The release of a draft of the Senate GOP health care plan hasn’t brought Missouri’s two chamber members any closer together on the issue.
Like every single member of both parties, Democrat Claire McCaskill and Republican Roy Blunt are hunkered down with their own caucuses. Republicans are dead set on repealing and replacing the current program, known as the Affordable Care Act (ACA), while Democrats insist that it be repaired.
GOP member Roy Blunt says the current system, created by the other party, is collapsing as insurance companies flee the exchanges.
“There’ll be multiple states that only have one company that’s willing to offer a product in the Obamacare market” says Blunt. “And those are the decisions that this congress and this president had nothing to do with. This is a failing system. It needs to be repealed and replaced with a system that works better.”
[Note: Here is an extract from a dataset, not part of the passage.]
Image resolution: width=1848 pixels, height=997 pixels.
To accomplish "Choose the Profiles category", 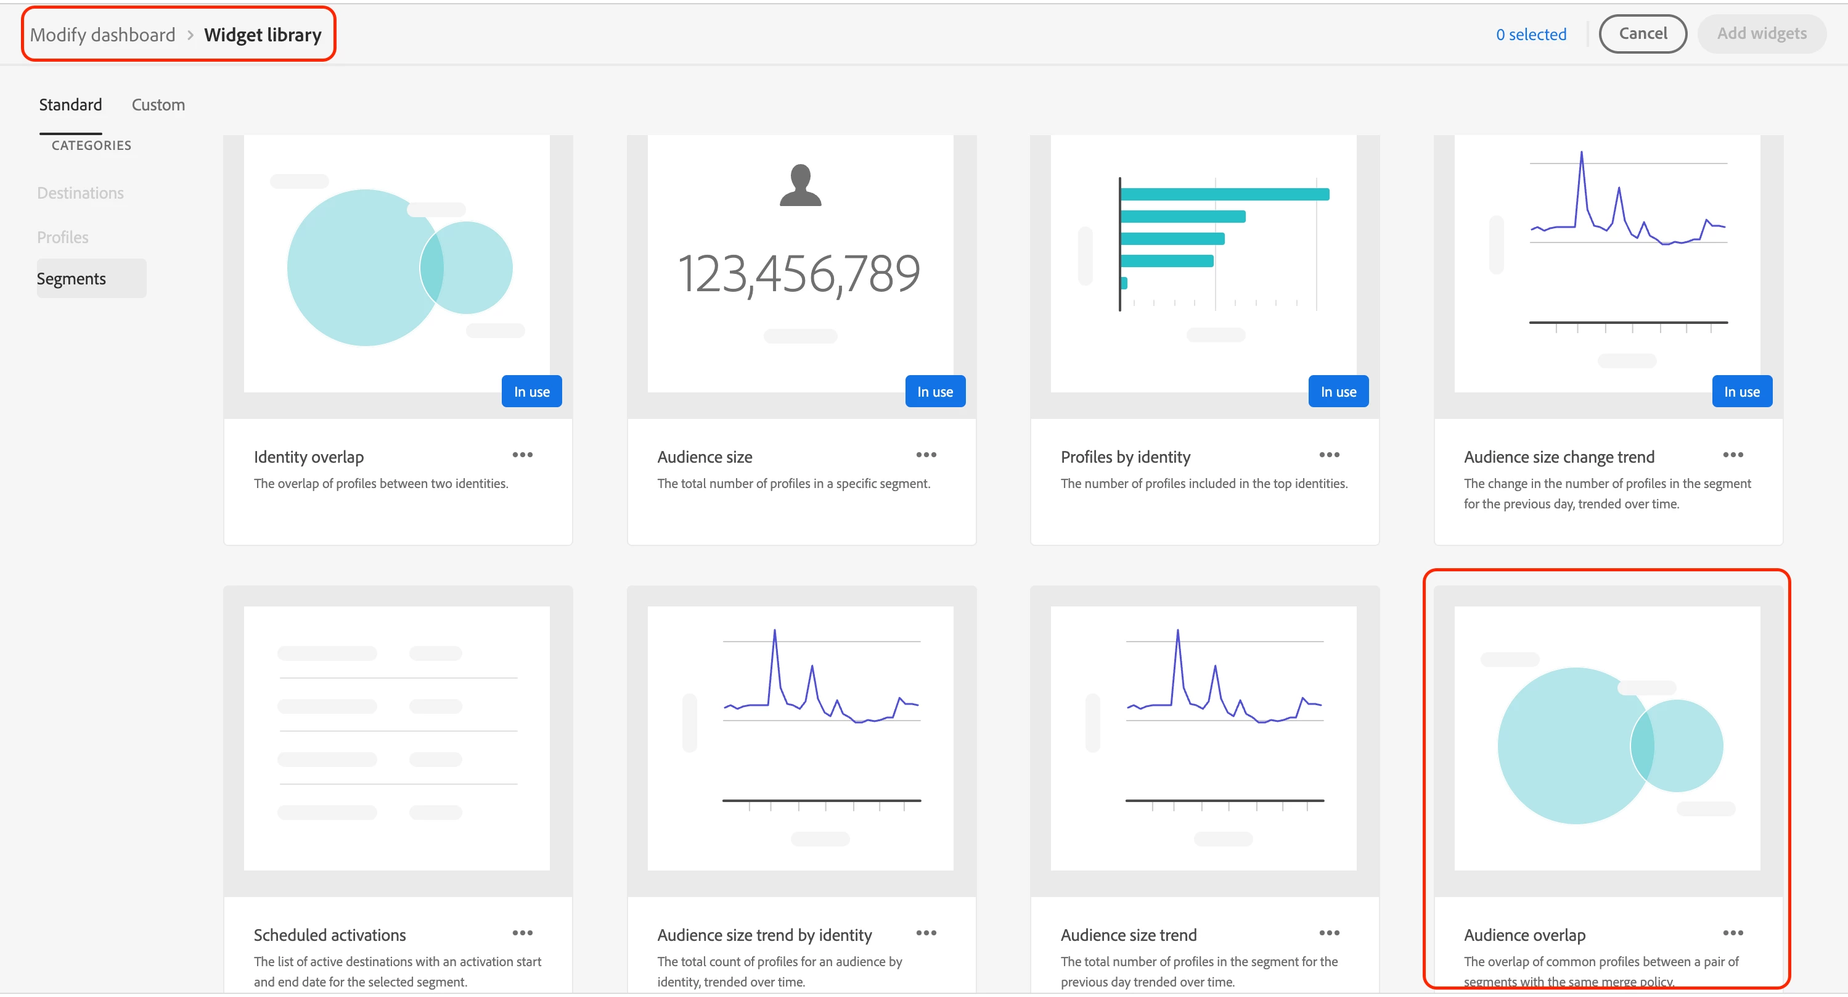I will pos(63,237).
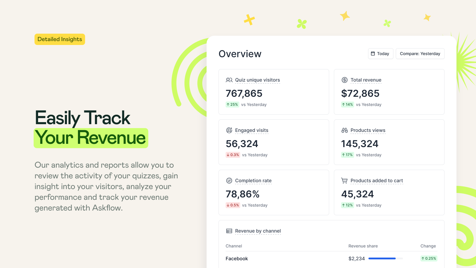
Task: Expand the Revenue by channel section
Action: click(x=258, y=231)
McCaskill admits significant improvements need to be made to the ACA, also called Obamacare, but claims Republicans have blocked any progress for the sake of personal gain.
“Our colleagues were interested in using Obamacare, or ACA, as a political two-by-four” McCaskill says on MSNBC. They wanted to win elections with it. Because healthcare’s hard. And obviously we made mistakes, and things do need to be fixed.”
Blunt says the shortcomings of the healthcare exchange in Missouri illustrate how the ACA is beyond repair. “25 counties, at this point, appear that they’ll have nobody offering insurance. With a law on the books that says you have to buy insurance, even though that insurance wouldn’t be available, obviously this isn’t working.”
Blue Cross Blue Shield of Kansas City has announced it will be leaving Missouri, leaving no options for people who qualify for subsidies under the ACA.
Senator McCaskill has offered a bill to ensure that individuals in counties with no insurance can buy it in the same marketplace where congressional staffers get their policies, “DC Health Link”.
“Let them buy on the same exchange with their subsidies that members of Congress use” says McCaskill. “Our staffs are all over the country. These are national plans. What an elegant fix, that people could come and use the same process that members of Congress and their staff use to get health insurance.”
The draft of the Republican Senate plan released Thursday shows a bill similar to the one passed by House Republicans last month, with one key change. The Senate version keeps in place the ACA’s subsidies to help people pay for individual coverage.
Both bills make deep cuts to Medicaid, although the Senate draft is more drastic. Both measures also ditch the Obamacare requirement for most people to purchase insurance, and eliminate its taxes on wealthier people.
McCaskill and Blunt have offered early observations of the upper chamber’s initial offering.
McCaskill remains frustrated Democrats have been left out of the negotiating process. “At first glance, this looks like exactly what you’d expect when the future of healthcare gets negotiated in a secret backroom deal—you get a bill that hikes costs for working families, strips protections from Missourians who’ve been sick before, and slices critical resources for rural healthcare and anti-opioid efforts.”
Blunt remains committed to scrapping the ACA. “I will carefully review the final legislation with a focus on how it will help address the problems Missourians are facing under Obamacare. American families need a more reliable and affordable health care system, and this bill takes important steps in that direction.”
At this point Senate Republicans, who have a slim majority in the chamber, plan to negotiate among themselves and bring the healthcare plan to a floor vote before the Congressional Fourth of July break.